There has been much talk of voter fraud surrounding the recent presidential election.
Hillary Clinton won the popular vote by millions, but President Trump insists that he would have won had it not been for widespread voter fraud.
This Monday, the Supreme Court rejected an appeal to reestablish a controversial voter identification law in North Carolina. This leaves in place a federal appeals court ruling that removed key parts of the law including its voter ID requirements, an elimination of same-day registration, a rollback of early voting to 10 days from 17, and its ban on counting votes cast in the wrong precinct.
Last summer, the 4th US Circuit argued that North Carolina's law “disproportionately affected African-Americans.” For example, the voter ID provision “retained only those types of photo ID disproportionately held by whites and excluded those disproportionately held by African-Americans.”
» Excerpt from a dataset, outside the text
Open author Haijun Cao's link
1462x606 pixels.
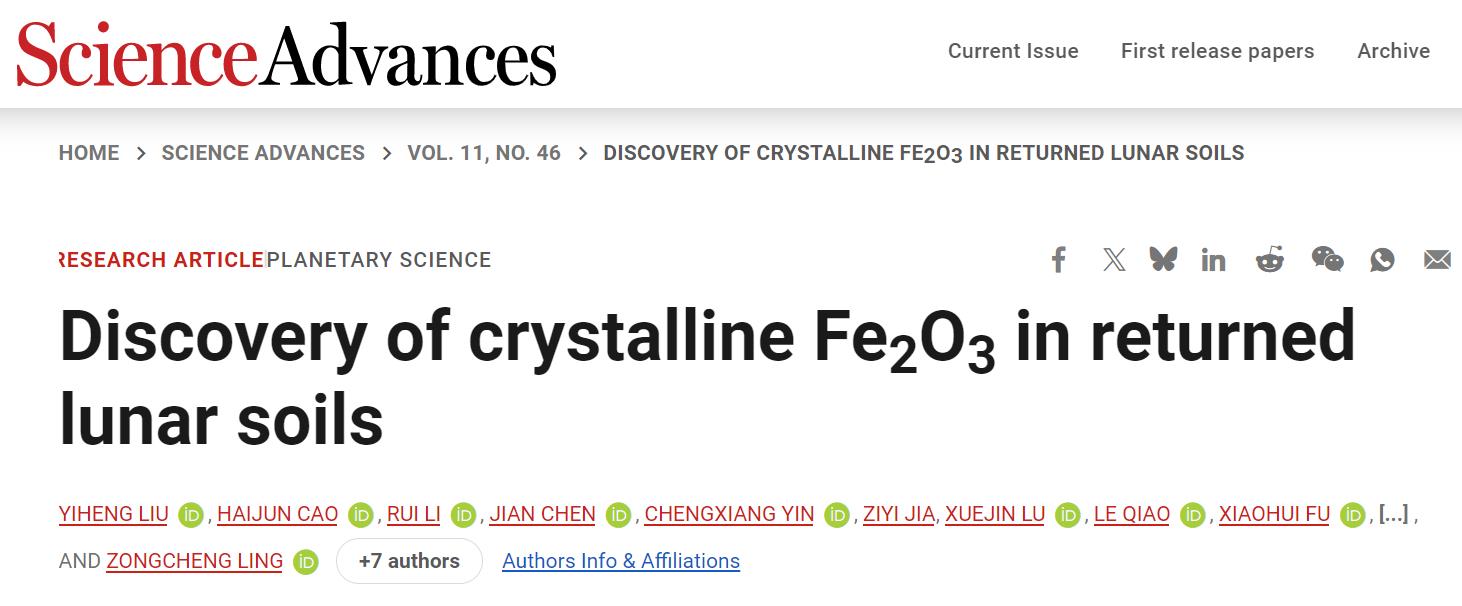pyautogui.click(x=277, y=514)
The court concluded that the law was enacted “with discriminatory intent.”
The situation is similar to the court fight in Texas, where a voter ID law was struck down as racially discriminatory.
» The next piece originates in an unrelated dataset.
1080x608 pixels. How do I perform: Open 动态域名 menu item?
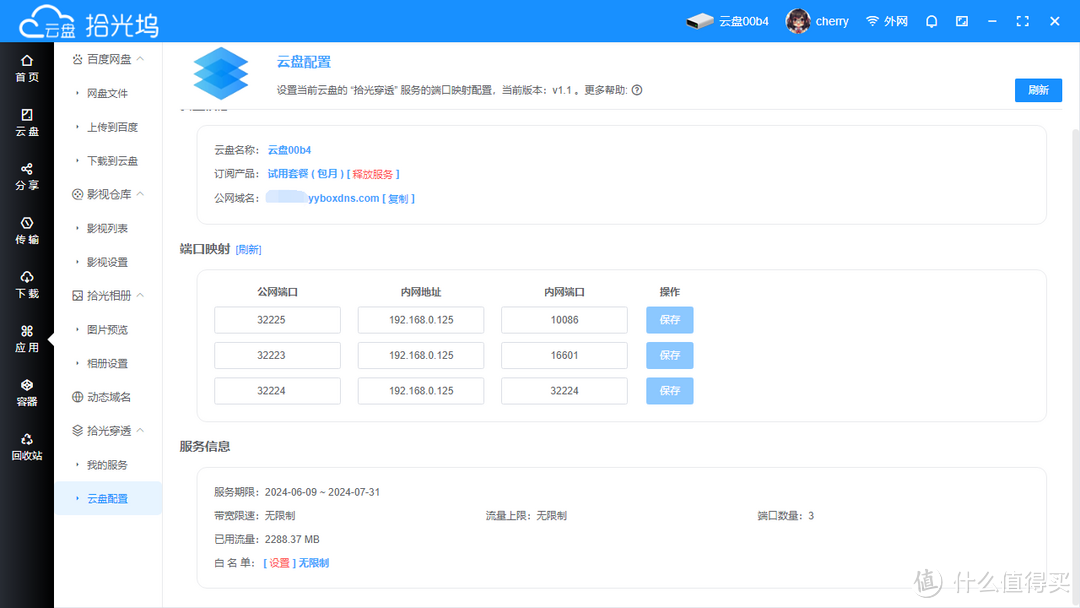point(108,397)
Voter ID laws in North Carolina and Texas were established following the Supreme Court's 2013 decision to scrap a provision of the federal Voting Rights Act - a move that significantly weakened federal oversight of voting rights legislation.
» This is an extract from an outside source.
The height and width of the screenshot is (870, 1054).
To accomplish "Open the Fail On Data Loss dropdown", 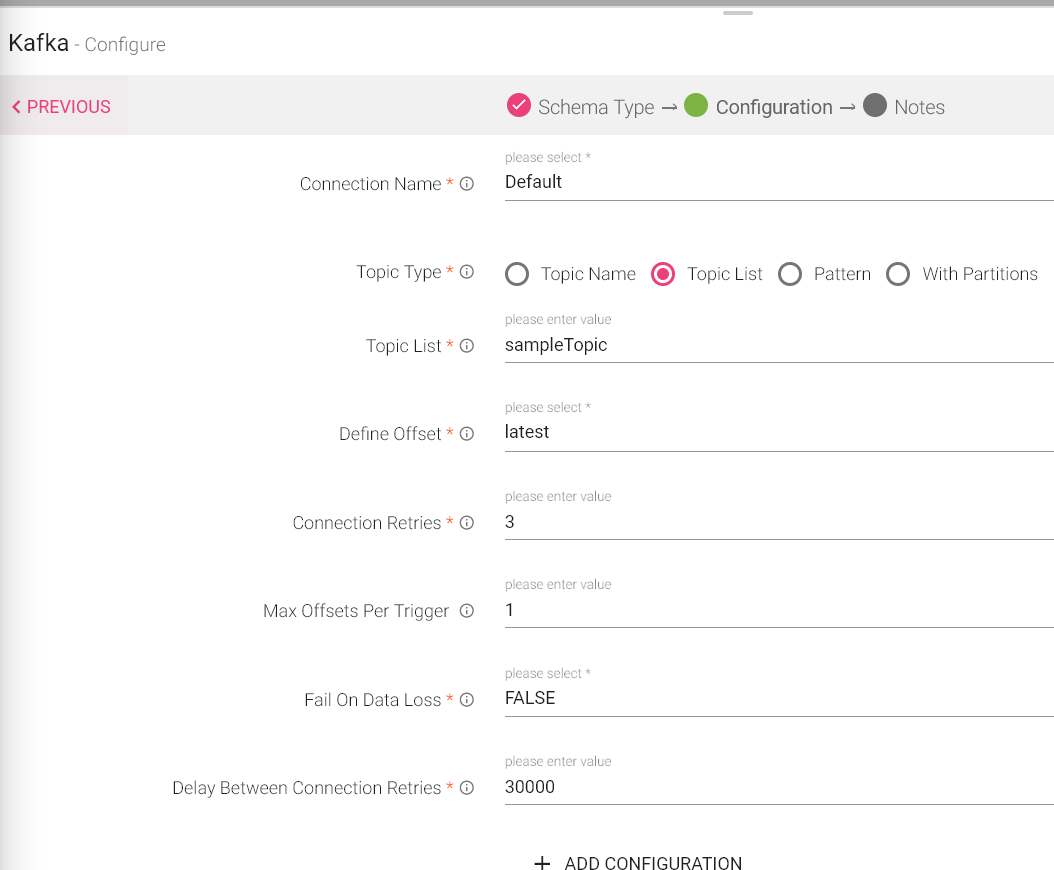I will (x=778, y=698).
The Dems argue that voter ID laws are a form of voter suppression that make it harder for minority groups to cast ballots, and the new laws were immediately challenged by the Obama Administration.
North Carolina Republicans rightly argue that voter ID laws are a necessary requirement to ensure the integrity of our elections, but had no evidence of voter fraud to present to the court.
Earlier this month, President Trump announced the creation of a bipartisan commission that will be tasked with investigating voter fraud and determining the scale of it during the 2016 election.
The commission may be in a position to provide evidence of voter fraud that North Carolina and other states can use to ensure the passage of vital voter identification laws.
“All North Carolinians can rest assured that Republican legislators will continue fighting to protect the integrity of our elections by implementing the commonsense requirement to show a photo ID when we vote," promises North Carolina House Speaker Tim Moore.
Author's Note: According to the National Conference of State Legislatures, 32 states already have some kind of voter ID law in place. With congressional majority, now may be the chance for the GOP to take another crack at voter ID requirements and other election changes.
Editor's Note: The Supreme Court really rejected this on a technicality. More to come...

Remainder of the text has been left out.